"The older ones are coming for medical (marijuana), the younger ones are coming just because it's legal," the director of Denver's Salvation Army Crossroads Shelter told the AP. Brett Van Sickle added that in a count of new residents of the shelter during the period July-September, around a third of the 500 newcomers had moved for the drug.
One homeless shelter in the city related to the agency that the number of young people aged 15-25 it saw at its shelter between May and July was up to 829, from 328 a year earlier, and that a third of the new arrivals told those in charge that legal marijuana was one of the reasons they moved.
In 2000 the state of Colorado amended its constitution to allow the use of the drug for medical purposes by patients with "chronic debilitating medical conditions," as a consequence of which residents could be issued a medical marijuana license.
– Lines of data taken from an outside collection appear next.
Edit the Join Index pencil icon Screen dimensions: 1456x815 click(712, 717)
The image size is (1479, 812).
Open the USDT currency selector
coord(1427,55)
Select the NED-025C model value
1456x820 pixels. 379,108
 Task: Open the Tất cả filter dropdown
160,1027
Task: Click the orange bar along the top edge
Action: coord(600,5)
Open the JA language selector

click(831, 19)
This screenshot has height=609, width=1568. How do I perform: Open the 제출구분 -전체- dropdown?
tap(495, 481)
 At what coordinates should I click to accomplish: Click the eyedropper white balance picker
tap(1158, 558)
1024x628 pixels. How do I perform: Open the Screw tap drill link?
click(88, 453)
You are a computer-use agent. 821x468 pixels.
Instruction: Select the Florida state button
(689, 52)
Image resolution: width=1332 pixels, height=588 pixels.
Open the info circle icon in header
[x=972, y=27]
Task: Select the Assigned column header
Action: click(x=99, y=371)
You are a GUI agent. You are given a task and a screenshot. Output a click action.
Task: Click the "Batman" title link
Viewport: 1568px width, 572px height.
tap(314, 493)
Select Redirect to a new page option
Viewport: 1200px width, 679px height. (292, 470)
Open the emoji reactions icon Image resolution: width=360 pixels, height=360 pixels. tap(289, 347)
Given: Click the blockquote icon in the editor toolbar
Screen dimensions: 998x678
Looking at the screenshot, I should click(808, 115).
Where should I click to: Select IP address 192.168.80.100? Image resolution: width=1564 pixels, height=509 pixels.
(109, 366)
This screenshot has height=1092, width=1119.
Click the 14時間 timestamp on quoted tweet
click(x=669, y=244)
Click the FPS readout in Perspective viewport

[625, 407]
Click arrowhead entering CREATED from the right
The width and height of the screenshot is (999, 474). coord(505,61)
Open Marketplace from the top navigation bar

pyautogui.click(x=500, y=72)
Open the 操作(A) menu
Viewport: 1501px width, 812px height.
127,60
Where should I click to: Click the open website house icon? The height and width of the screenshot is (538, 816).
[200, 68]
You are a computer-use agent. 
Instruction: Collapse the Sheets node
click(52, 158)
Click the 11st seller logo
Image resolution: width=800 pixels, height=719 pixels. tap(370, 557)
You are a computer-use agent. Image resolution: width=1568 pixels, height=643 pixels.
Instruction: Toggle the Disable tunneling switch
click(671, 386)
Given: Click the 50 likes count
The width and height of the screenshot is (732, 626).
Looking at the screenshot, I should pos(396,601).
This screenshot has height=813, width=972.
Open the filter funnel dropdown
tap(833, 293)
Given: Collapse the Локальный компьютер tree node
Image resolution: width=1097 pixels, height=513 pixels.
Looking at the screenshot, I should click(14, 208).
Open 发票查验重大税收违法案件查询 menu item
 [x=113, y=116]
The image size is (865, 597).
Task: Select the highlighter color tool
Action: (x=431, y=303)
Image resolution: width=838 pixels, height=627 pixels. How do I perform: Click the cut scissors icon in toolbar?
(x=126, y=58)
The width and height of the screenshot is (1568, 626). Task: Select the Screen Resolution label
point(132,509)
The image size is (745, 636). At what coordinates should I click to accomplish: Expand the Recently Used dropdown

The American Medical Association reports that by September 30, 2014, 116,287 such licenses had been issued.
As of November 2014, Colorado had issued licenses to 497 medical marijuana dispensaries and 292 retail dispensaries. Last week the Denver Post reported that the neighboring states of Nebraska and Oklahoma had filed a lawsuit with the US Supreme Court to repeal the law, citing costs incurred by them associated with the state's legalization, and arguing that the policy illegally runs counter to the federal policy prohibiting drugs.